STATES FACING dwindling resources have cut back on support to public universities and colleges. It’s been seen as an easy way out, since the institutions, unlike many others receiving public funds, could fall back on raising tuition. But the consequences of this disinvestment are a decline in quality and more students denied affordable access to higher education.

The plight of public universities and colleges was recently spotlighted by The Post’s Daniel de Vise in an examination of deteriorating conditions at the University of California at Berkeley. State support has declined from 47 percent of the school’s operating budget in 1991 to 11 percent. Tuition has skyrocketed, faculty have been furloughed, classes are bigger and California students have been turned away in favor of out-of-state residents, who pay more.
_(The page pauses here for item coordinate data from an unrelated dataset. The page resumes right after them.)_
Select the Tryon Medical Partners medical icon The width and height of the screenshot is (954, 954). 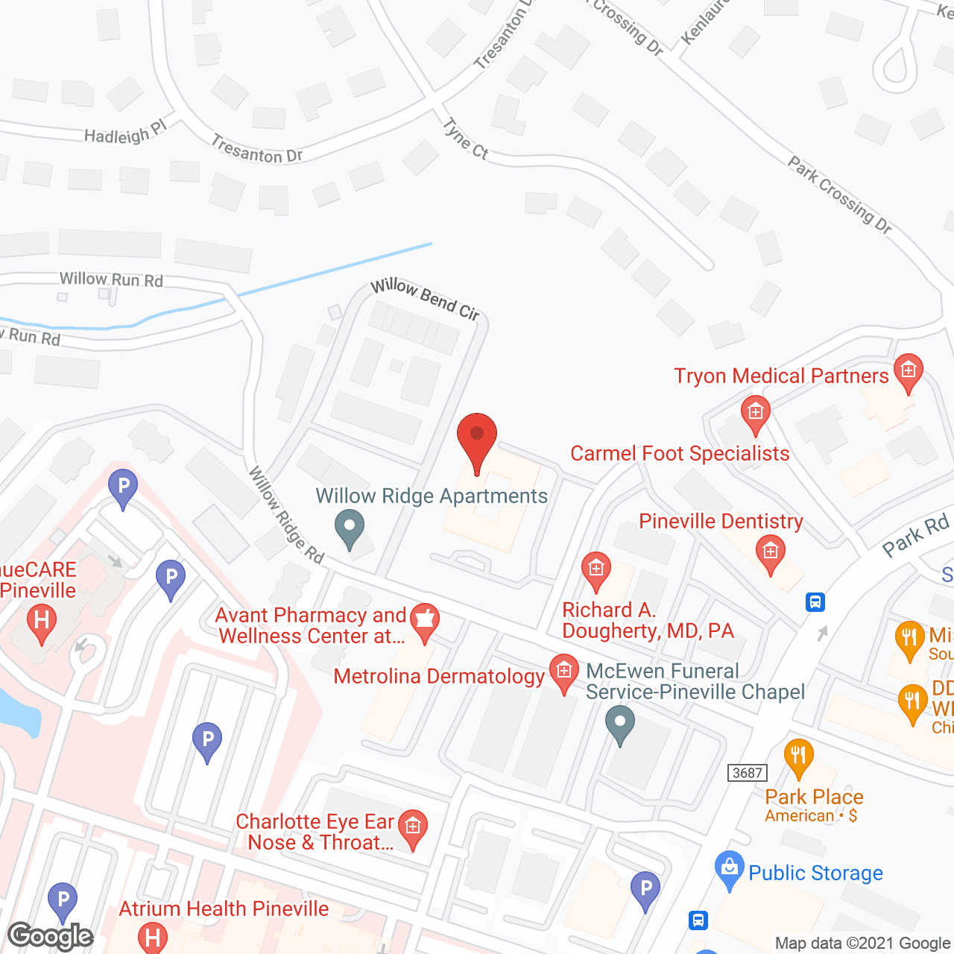coord(908,370)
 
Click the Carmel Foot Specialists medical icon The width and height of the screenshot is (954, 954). coord(755,413)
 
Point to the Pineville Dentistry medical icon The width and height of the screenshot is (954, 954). coord(770,552)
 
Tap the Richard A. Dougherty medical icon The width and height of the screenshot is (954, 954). coord(596,570)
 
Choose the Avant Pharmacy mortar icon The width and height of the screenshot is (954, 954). coord(424,620)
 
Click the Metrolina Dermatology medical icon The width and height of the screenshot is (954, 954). coord(563,671)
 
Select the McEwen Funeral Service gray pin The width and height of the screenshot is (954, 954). coord(619,722)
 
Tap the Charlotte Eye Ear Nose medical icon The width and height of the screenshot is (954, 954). coord(412,827)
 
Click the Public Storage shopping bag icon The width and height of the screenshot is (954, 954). coord(729,868)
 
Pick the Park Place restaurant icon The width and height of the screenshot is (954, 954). coord(798,756)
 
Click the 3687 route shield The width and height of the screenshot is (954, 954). coord(747,773)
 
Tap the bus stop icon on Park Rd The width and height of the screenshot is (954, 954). coord(815,601)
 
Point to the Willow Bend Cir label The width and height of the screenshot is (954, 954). coord(426,298)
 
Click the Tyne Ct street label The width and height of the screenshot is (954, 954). coord(466,139)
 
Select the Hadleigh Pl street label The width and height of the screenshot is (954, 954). coord(124,133)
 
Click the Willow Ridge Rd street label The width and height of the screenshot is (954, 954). coord(286,515)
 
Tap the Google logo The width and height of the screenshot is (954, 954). coord(51,935)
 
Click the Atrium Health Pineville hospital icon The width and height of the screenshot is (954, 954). coord(153,936)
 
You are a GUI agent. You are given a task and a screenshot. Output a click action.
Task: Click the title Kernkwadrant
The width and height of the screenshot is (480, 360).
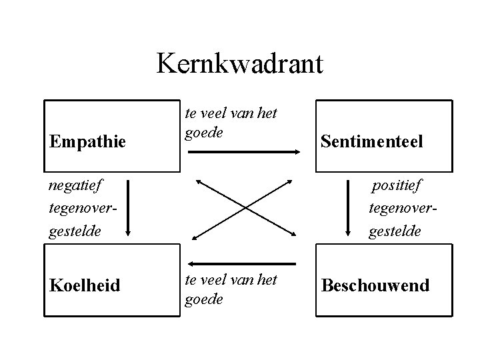(240, 64)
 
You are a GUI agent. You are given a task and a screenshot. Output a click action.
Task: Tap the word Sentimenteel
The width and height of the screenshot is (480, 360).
(371, 141)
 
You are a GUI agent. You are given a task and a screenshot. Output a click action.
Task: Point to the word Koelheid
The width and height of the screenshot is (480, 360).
(85, 285)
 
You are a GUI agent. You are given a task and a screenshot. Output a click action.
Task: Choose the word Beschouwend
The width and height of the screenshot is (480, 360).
(375, 285)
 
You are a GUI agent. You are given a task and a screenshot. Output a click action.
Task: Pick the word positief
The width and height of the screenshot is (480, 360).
(397, 183)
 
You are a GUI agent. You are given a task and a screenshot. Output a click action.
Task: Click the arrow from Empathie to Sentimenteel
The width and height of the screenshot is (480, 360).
(243, 152)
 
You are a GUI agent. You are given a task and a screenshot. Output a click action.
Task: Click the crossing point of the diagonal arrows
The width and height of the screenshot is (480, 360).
(244, 208)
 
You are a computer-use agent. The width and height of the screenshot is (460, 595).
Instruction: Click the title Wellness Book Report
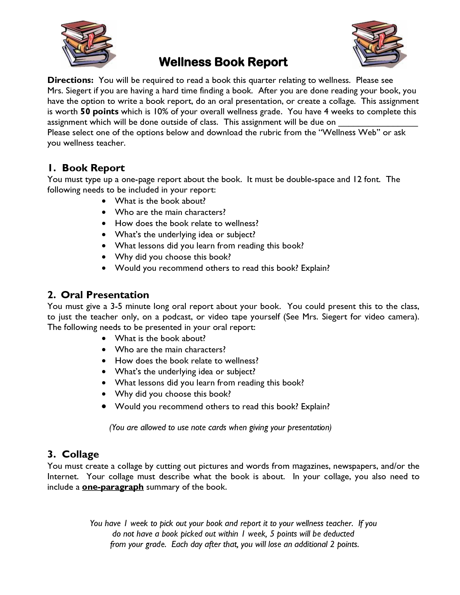click(223, 62)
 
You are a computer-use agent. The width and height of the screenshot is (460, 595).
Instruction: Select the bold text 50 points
click(99, 111)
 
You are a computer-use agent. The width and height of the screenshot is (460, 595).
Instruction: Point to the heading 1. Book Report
click(86, 168)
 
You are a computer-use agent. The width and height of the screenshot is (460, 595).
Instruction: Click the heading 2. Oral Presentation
click(98, 295)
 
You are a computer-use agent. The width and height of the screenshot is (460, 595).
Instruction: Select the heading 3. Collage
click(73, 454)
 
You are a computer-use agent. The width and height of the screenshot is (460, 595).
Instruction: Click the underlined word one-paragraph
click(113, 487)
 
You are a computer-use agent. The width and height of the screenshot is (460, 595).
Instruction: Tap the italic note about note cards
click(220, 428)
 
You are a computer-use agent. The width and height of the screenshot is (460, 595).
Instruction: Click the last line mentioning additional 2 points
click(235, 544)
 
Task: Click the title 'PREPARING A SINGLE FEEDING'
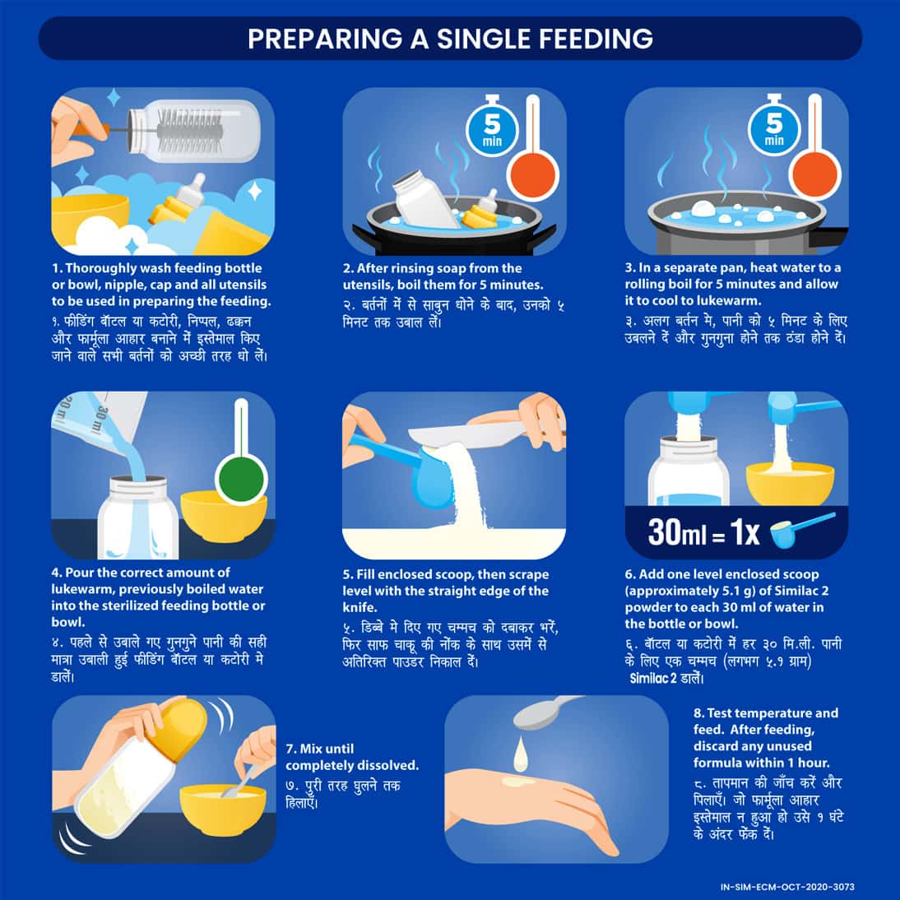tap(450, 39)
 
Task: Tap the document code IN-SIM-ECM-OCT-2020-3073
tap(786, 887)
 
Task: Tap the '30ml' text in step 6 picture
tap(677, 532)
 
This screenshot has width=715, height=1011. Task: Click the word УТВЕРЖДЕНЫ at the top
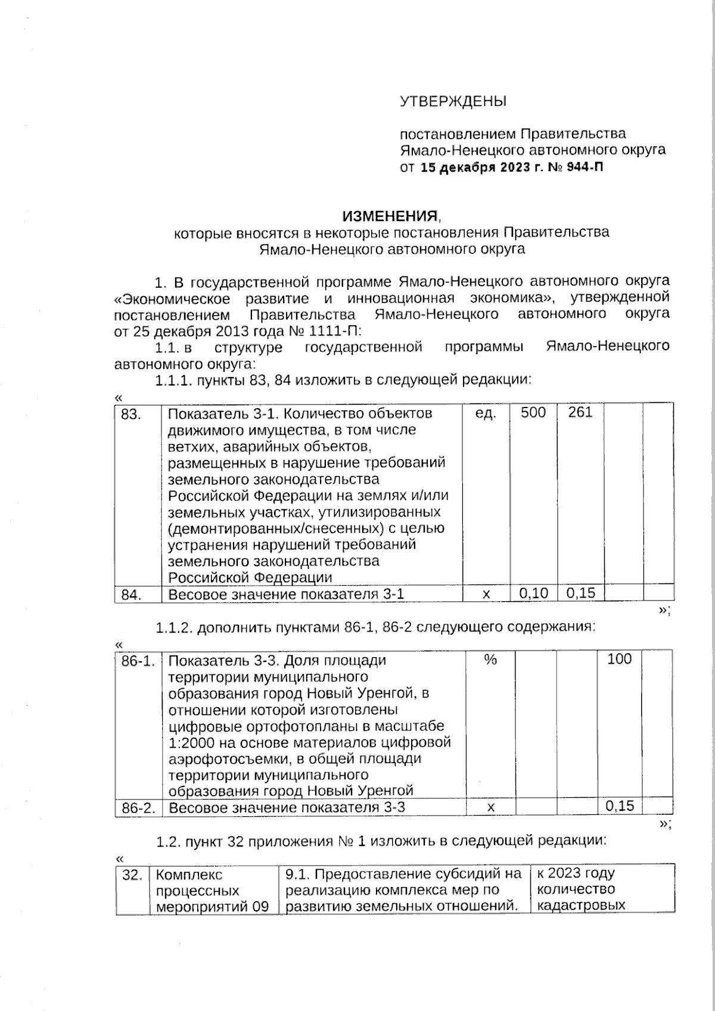point(453,101)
The University of Michigan has witnessed a decline in state support from 48 percent to 17 percent over two decades, while the University of Virginia experienced a drop from 26 percent to 7 percent.

So alarmed is Virginia Gov. Robert F. McDonnell (R) by his state’s disinvestment (contrasted with Maryland, which has maintained generous support and has frozen tuition) that he’s made higher education a priority. His recently announced biennial budget included a $230 million increase to public universities and colleges that he hopes will slow tuition increases and, with other incentives, better prepare Virginians for work and boost job-creating research. Nonetheless, Virginia still will need more reliable financing for public universities.

One place to look is the practice of “in-state tuition,” which grants any Virginia resident, regardless of resources or income, a state-subsidized tuition rate that doesn’t come close to paying the cost of the education being provided. Taylor Reveley, president of the College of William and Mary, where state funding declined from 43 percent of the operating budget 30 years ago to 13 percent, has rightly suggested some creative thinking about letting market conditions determine college costs. A student who can afford to pay full freight for college would free funds that could go to financial aid for needy students from lower- and middle-income backgrounds. High-caliber universities able to attract students willing to pay the market rate would free state resources that could go to public schools more in need.

To be sure, colleges need to be smarter about how they spend money. But the challenges confronting public higher education go far beyond the savings that can be realized through efficiency. A commitment of ideas and resources are needed if America is to continue its grand tradition of its citizens bettering themselves — and itself — through education.